Monday, 13 April 2009

soma and prosciutto

Soma, the drug in Huxley's Brave New World, is from Sanskrit सोम soma "the juice of the Soma plant" from Proto-Indo-Iranian *sauma- from Proto-Indo-European *seuH- "to take liquid".

R̥gveda 9.66.7
प्र सोम याहि धारया सुत इन्द्राय मत्सरः | दधानो अक्षिति श्रवः || ७ ||
pra soma yāhi dhāramā suta indrāya matsaraḥ | dadhāno akṣiti śravaḥ || 5
Flow onward, Soma in a stream, effused to gladden Indra's heart,

Bringing imperishable fame.

In English, the extended form *seuH-g- became suck. In Latin, it became sūgere "to suck", and exsūgere, pp. exsūctus "to suck out". This became Italian asciutto "dried", which combined with the prefix pre- to form presciutto "thoroughly dried up". This was altered to prosciutto.

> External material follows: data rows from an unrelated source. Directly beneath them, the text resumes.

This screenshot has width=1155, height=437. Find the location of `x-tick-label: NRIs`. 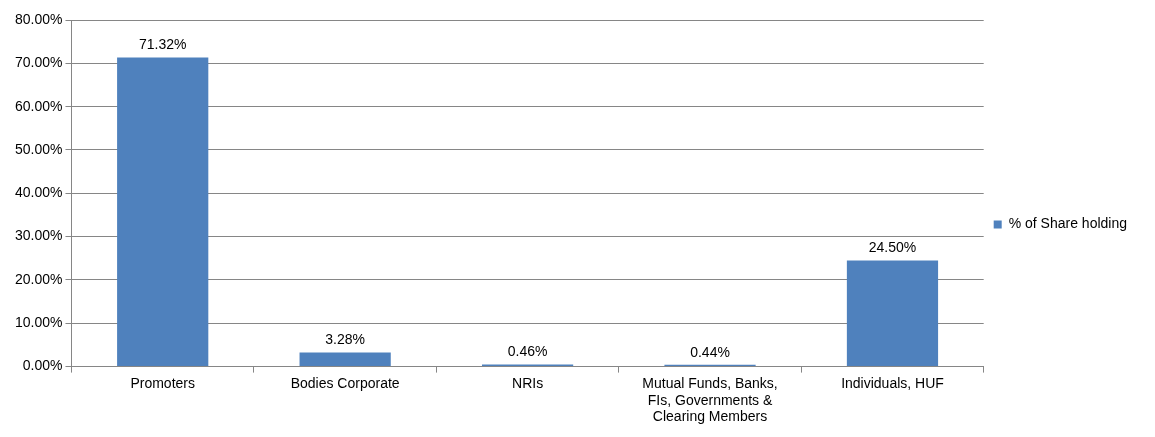

x-tick-label: NRIs is located at coordinates (528, 382).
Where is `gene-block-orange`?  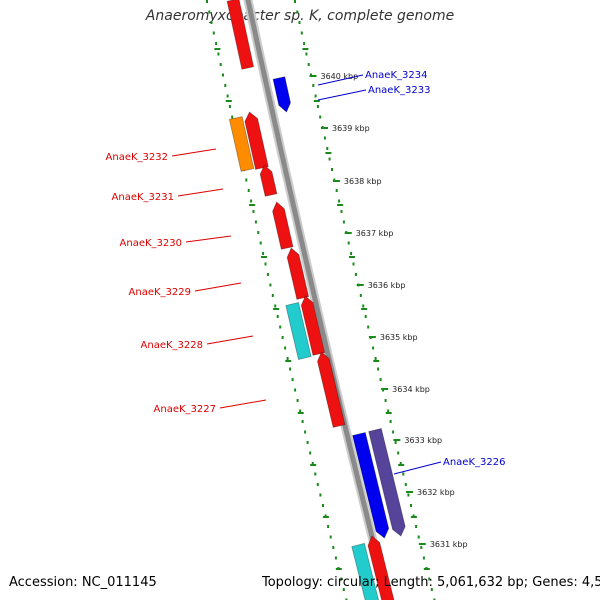 gene-block-orange is located at coordinates (242, 144).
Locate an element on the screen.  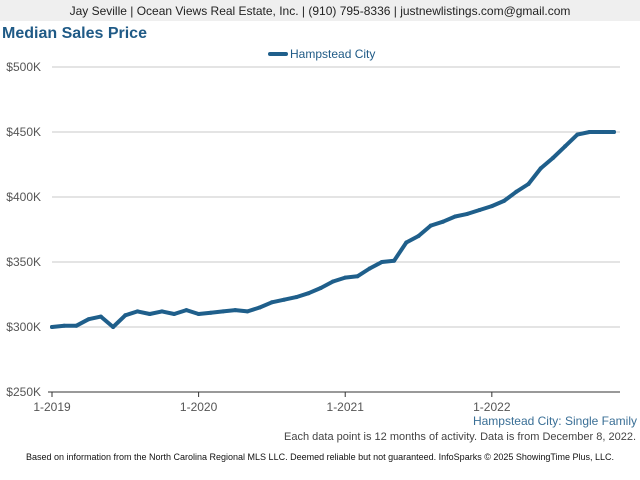
chart-title: Median Sales Price is located at coordinates (74, 34).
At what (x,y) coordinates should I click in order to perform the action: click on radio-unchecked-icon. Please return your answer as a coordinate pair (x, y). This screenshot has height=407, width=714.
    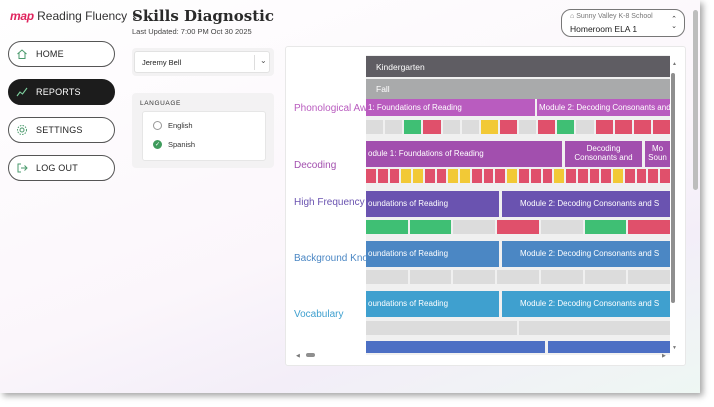
    Looking at the image, I should click on (158, 126).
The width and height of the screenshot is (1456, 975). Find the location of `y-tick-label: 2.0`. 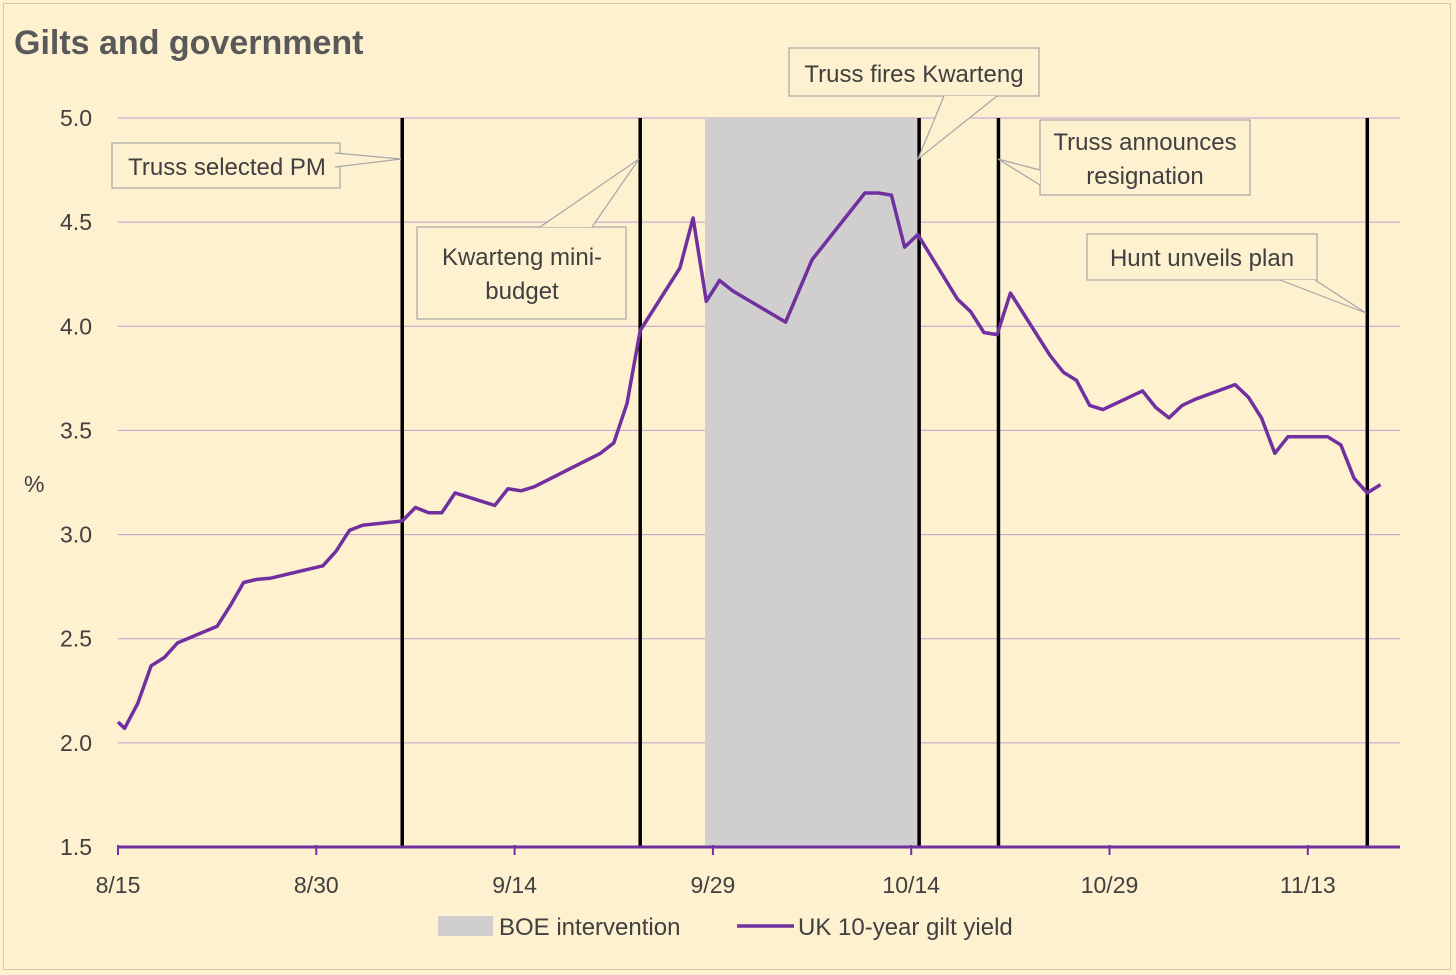

y-tick-label: 2.0 is located at coordinates (76, 743).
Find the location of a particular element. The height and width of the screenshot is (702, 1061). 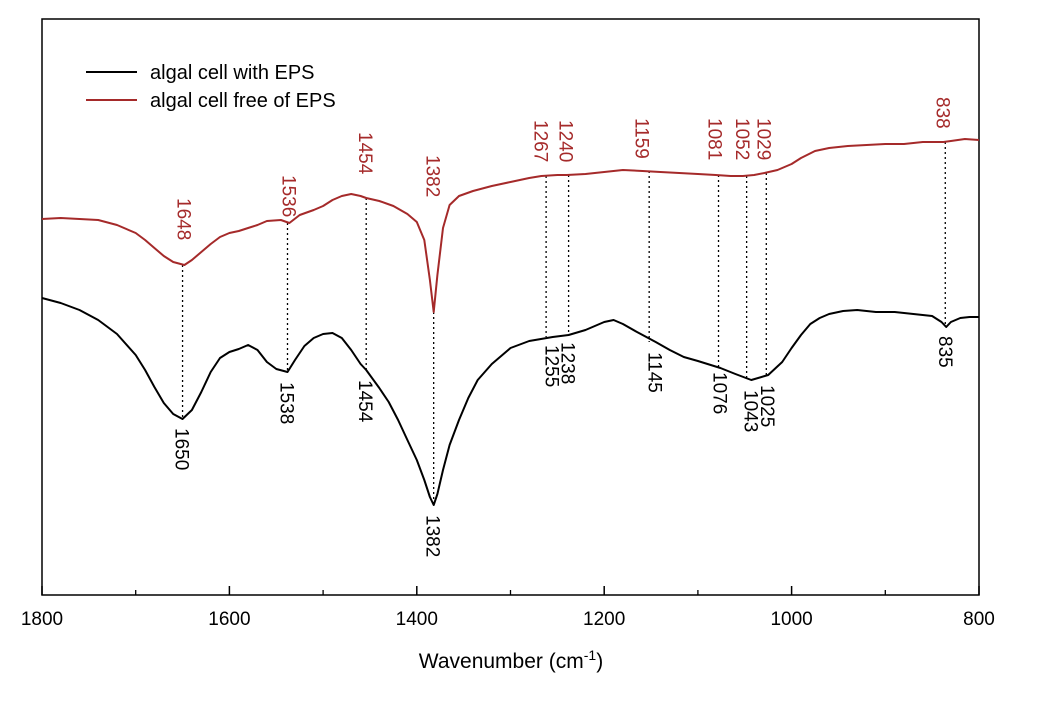

peak-label: 1240 is located at coordinates (566, 141).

The soma in somatic is unrelated. It's from Greek σῶμα sōma "body" from Proto-Indo-European *teuh₂- "to swell". This root also gives us thousand, thigh, tumor, quark and butter, and of course the Soma Free Psychoplasmic Institute from the film The Brood.


Mattitiahu said...

That is one nice etymology.

(and an awesome Ṛgveda quote too!)

Cailliomachas said...

Cf. Old Irish: súg (Modern Irish: sú) (Latin: sucus); Old Irish: súigid (Latin, sugo, sugere); cf. subh, subhach, súgach, etc.